Vasilevski gave his team a chance to win every time he was on the ice. He’s a big goalie who uses his size well for positioning while having the lightning-quick reflexes to stretch across to make the big save. Without him, the Russians may not be leaving Sweden with another bronze.

2. Teuvo Teravainen, Finland
It’s fitting his last name can produce a nickname like “terror,” because that’s what he was for every opposing defence every time he stepped on the ice. The Chicago Blackhawks, who are seemingly never short on high-end prospects, have yet another superstar coming in the Finnish sensation.

Teravainen may have only found the back of the net twice – both against Canada on a penalty shot and empty net goal – but his playmaking made his teammates better and created offensive opportunities.

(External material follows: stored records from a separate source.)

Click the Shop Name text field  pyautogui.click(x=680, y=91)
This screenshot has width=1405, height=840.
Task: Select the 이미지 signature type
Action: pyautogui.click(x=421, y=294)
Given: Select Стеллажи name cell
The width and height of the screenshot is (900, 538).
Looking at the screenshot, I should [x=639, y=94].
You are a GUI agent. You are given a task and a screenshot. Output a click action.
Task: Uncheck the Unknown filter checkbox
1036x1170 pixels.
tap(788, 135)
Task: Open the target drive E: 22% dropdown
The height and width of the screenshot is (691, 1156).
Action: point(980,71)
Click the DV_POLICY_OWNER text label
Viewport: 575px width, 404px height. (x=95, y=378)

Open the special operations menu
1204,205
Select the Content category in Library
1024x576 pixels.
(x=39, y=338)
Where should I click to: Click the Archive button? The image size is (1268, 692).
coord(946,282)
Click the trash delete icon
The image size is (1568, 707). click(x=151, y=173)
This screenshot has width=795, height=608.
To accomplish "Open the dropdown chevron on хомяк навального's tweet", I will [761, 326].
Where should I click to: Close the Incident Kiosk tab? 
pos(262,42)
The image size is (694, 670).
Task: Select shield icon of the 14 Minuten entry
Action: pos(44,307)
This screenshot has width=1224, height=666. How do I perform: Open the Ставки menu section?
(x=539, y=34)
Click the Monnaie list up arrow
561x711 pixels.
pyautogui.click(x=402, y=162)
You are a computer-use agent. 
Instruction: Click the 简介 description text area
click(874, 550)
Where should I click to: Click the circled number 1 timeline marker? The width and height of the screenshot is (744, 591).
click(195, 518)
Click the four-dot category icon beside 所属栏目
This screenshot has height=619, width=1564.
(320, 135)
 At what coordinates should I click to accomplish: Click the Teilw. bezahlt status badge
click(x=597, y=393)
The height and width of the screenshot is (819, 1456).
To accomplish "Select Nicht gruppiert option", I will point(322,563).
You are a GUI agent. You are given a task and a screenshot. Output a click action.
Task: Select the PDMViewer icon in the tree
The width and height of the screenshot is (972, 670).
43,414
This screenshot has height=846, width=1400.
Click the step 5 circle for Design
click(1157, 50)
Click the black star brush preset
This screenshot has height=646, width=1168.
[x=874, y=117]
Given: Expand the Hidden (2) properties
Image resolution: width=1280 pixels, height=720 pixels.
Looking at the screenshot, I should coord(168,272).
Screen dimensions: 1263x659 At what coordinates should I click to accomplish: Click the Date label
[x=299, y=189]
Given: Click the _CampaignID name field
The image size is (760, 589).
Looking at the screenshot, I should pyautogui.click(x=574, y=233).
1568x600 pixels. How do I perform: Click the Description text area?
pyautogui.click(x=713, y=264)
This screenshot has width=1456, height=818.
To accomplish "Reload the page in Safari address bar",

His vision and creativity are big reasons why the Finns walked away with the top prize for only the third time in tournament history. Teravainen finished first in scoring with two goals and 13 assists in seven games, including assists on all three Finland goals in the gold-medal game.

1. Juuse Saros, Finland
What Saros loses in size, he more than makes up for in positioning, determination and gamesmanship. The Finnish goaltender stole the show in his team’s final two games, shutting the door against the Canadians and Swedes and making each wonder how they would find a way to beat him.

Saros, another Predators prospect, was the backbone to the gold medal winners. His confident, poised demeanor permeated throughout his teammates, who knew they could rely on him to make the big save. It became apparent the only way to beat him was to prevent him from seeing the puck. Saros, who didn’t receive the directorate award as best goalie, was named to the tournament all-star team. His performance could have also netted him MVP. His 1.57 goals against average and .943 save percentage were tops in both categories.